I complain incessantly about stories being too long, so a novella is just the ticket. It wasn't too long, it was well-written, and it was an entertaining story. My only complaint is that the big secret—which is revealed about three-quarters of the way in—doesn't ring true to me. The second big reveal, which is more poignant, also didn't quite convince me.

Despite my complaints, if you are looking to read a science fiction story with Arcturus in the title, this is the best one.

The big reveals are spoiled below the quote, so you've been warned.

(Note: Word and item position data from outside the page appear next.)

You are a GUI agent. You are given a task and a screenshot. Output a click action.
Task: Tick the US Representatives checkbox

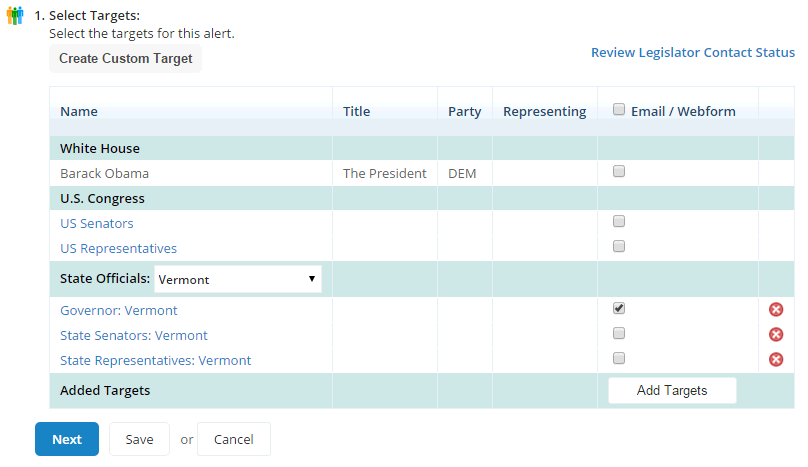point(619,246)
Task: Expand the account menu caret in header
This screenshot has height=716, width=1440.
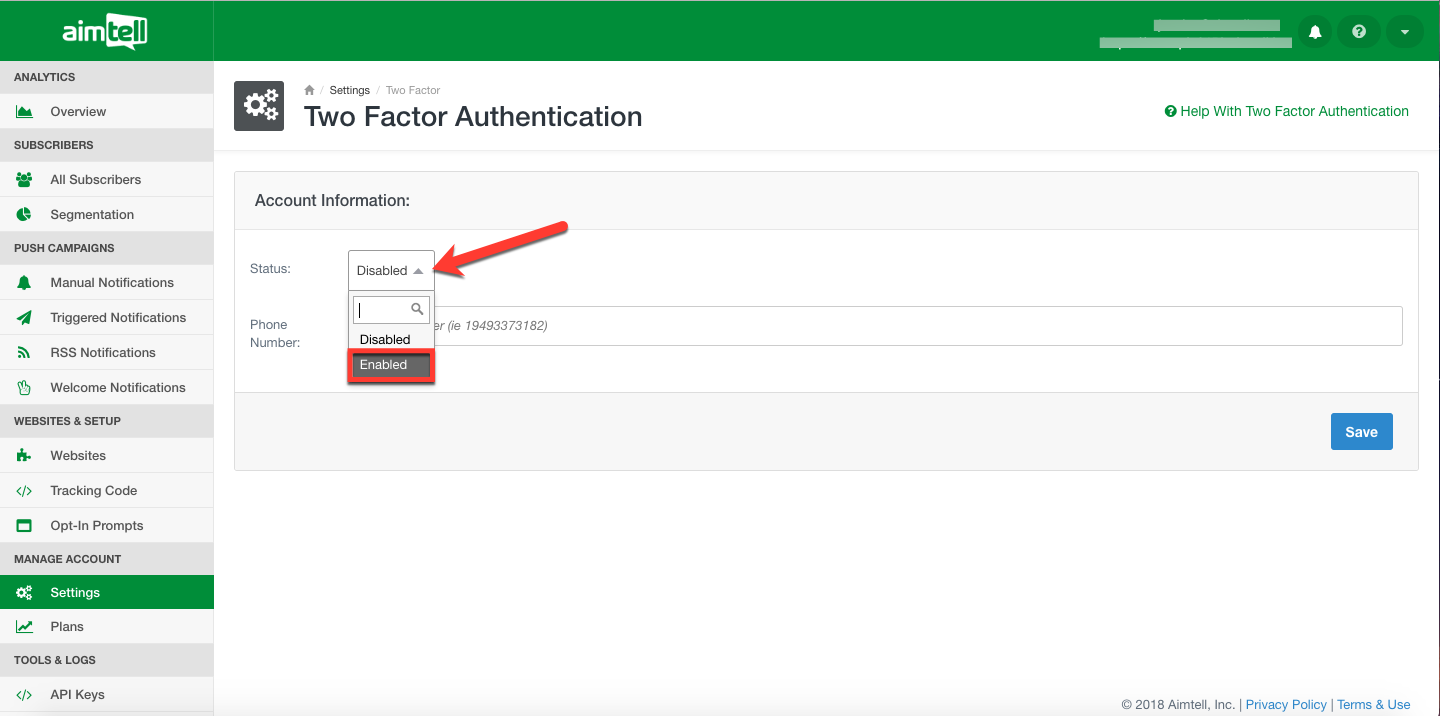Action: 1404,32
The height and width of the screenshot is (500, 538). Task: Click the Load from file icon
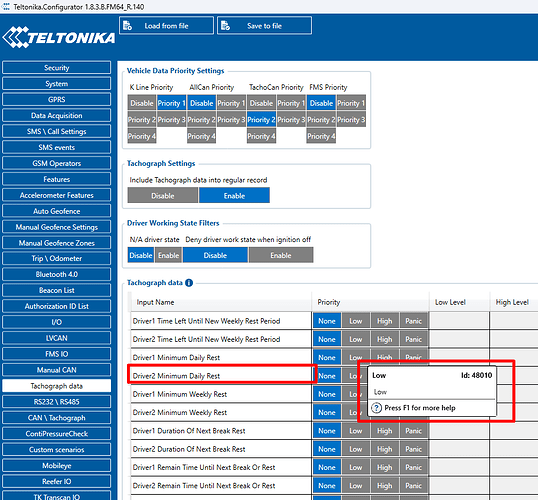[127, 26]
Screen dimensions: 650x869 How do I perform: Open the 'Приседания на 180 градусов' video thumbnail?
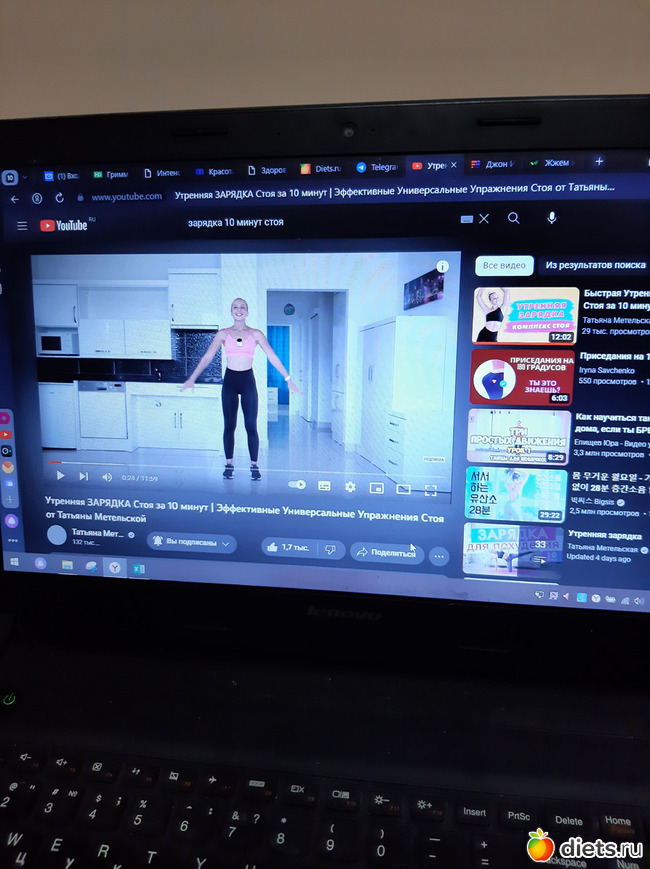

Former pilot and planetary pioneer Jonathan James is tempted out of retirement by an offer he can’t refuse. It means going back to the one place he vowed never to return to: Arcturus Seven. A Closed Planet; a hothouse world where every plant and animal is hell-bent on killing and consuming you; the place that cost him the life of the only woman he has ever truly loved.

Jonathan knows the wealthy tycoon seeking to recruit him cannot be trusted, but he has no choice. If he doesn’t do it, someone else will, and Arcturus Seven has a secret, one which must never be disclosed, so Jonathan accepts the mission even though it means facing memories he has spent years denying.

Interesting how it's Arcturus VII in the story title but Arcturus Seven on the back cover blurb.

First big reveal: the natives of Arcturus VII, the Pharan, are telepathic and peaceful, which makes them vulnerable to humans who will surely capture and dissect them to learn the secret of their mental powers. That's why Jonathan never revealed the true nature of the Pharans to anybody. I don't buy it. First, I don't buy that humans would want to dissect an alien race to learn the secrets of their mental powers. Mankind is content enough to leave the Pharans alone when Jonathan reports that they are a primitive race just developing sentience, so it seems mankind has a sort of Star Trek-like Prime Directive.

Second big reveal: Jonathan failed to save Solange's life because he chose first to rescue a Pharan child, and moments—seconds—later when he rescued Solange it was already too late. I'm not sure why this is a big reveal. It may be a big deal to Jonathan, but it's not so much for me as a reader. I think it would have been better to know this up-front. That would have allowed the reader to understand Jonathan's pain, which would have made his healing at the end more impactful.

Third big reveal: I guess there is a third reveal, which is that the main bad guy Vakhodia was actually hundreds of years old (he skipped time by going into coldsleep) and his purpose on Arcturus VII was to kill a lover who spurned him 200 years ago.